Description:Biographical Details (cont)

In 1907 Rhoda moved the College to Yew Tree House, Chester Road, Erdington (later redesignated Sutton Coldfield), home of Anstey until 1981, land and many buildings were added including Lavender Cottage where she lived for a while.

Rhoda adopted three girls, informally in 1919 (at the age of 54). Joannne Vanner, Beryl Elizabeth and Rachel Phyllis Russell, aged 6, 4 and 2 respectively; they were given the surname Anstey. By their formal adoption on 13th May 1927 they were living in Beech Cottage in the grounds of King’s Welcome, Battledown, Cheltenham, where Rhoda resided after her semi-retirement. They must have shared something of Rhoda’s love of physical culture, health and the outdoors. One daughter, Joanne Vanner Anstey, married George Bernard West and they had two daughters. One, Patricia Joy, trained at Bedford College of Physical Education 1953 - 56.

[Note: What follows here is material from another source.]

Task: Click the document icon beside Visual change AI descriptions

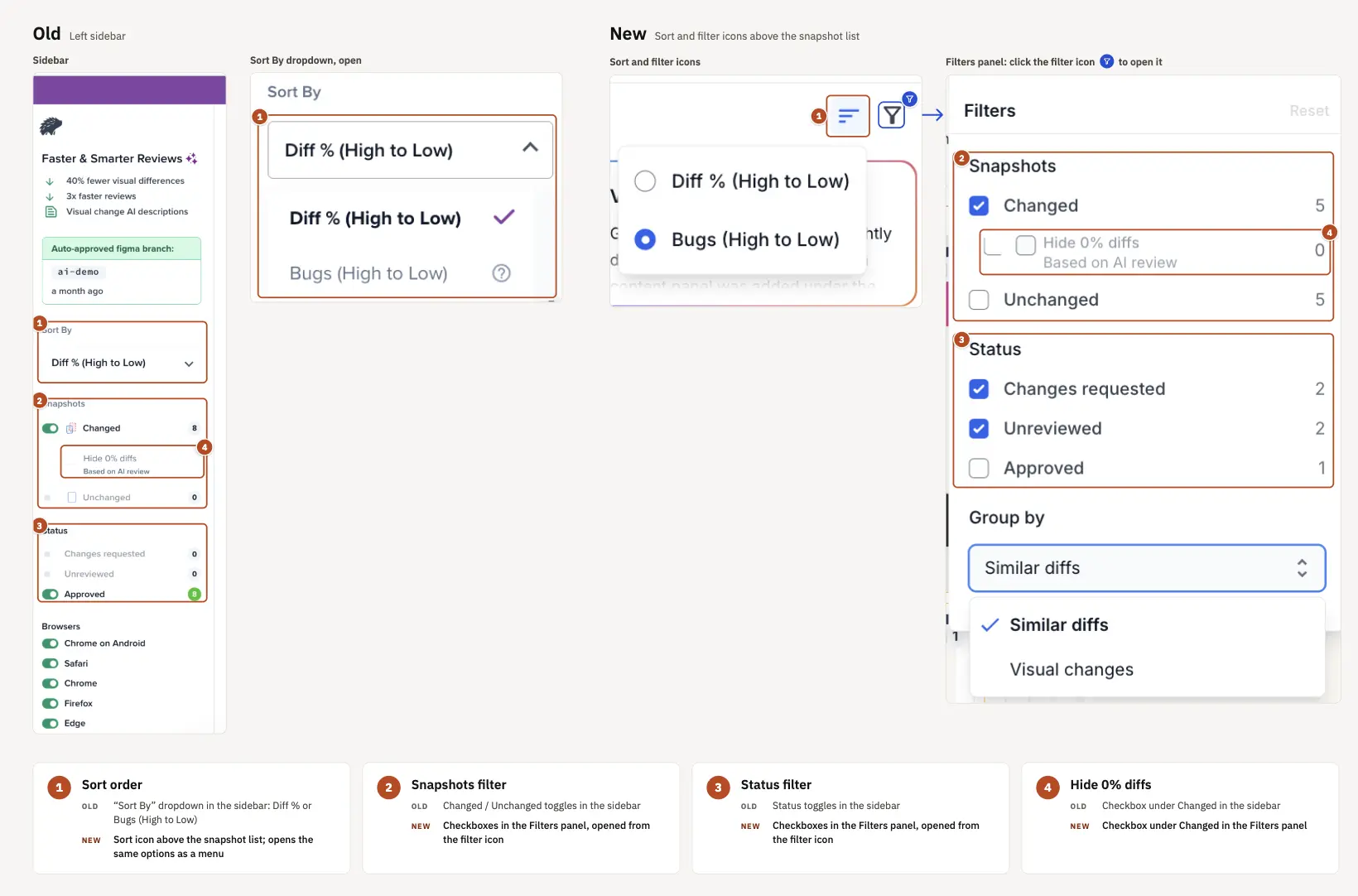Action: point(50,212)
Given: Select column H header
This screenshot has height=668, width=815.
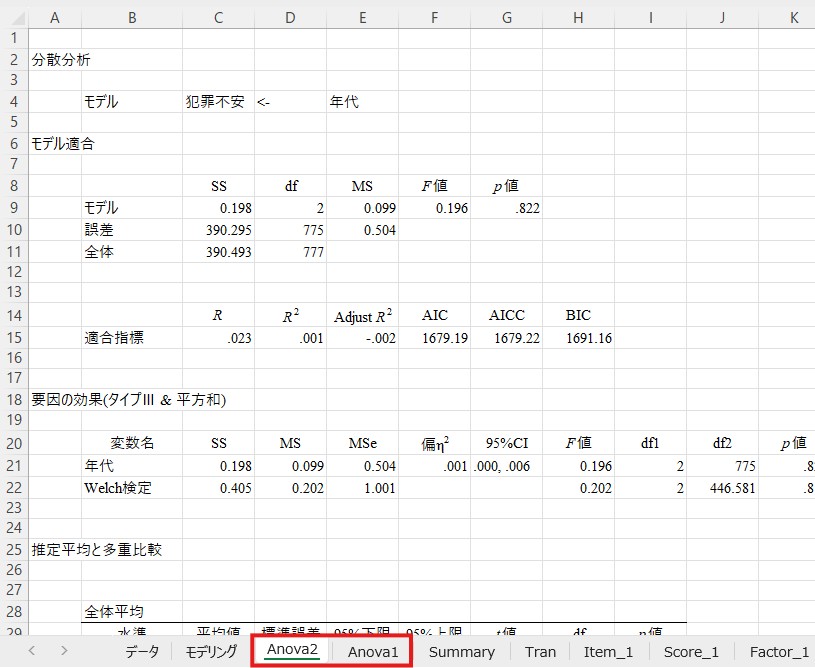Looking at the screenshot, I should coord(578,17).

Networking was an important part of Rhoda’s life. A chance meeting at Anstey in 1898 led to the formation of ‘The Ling Association’ in 1899, in which she played an active role and served on its committee. The Association was unsupported by Madame Bergman Österberg but by 1904 its leaders had forged award bearing powers in the ‘Ling Association Diploma’ awarded from 1905 (Bailey and Vamplew 1999, 14).

Rhoda was an ardent supporter of the Enfranchisement of Women, the Temperance Movement and the Women’s Suffrage Movement, hosting meetings at Anstey. She was one of the original members of the Gymnastic Teachers’ Suffrage Society, founded in January 1909. She was a member of the Women’s Temperance Association, the Food and Dress Reform League and the Women’s Social and Political Union.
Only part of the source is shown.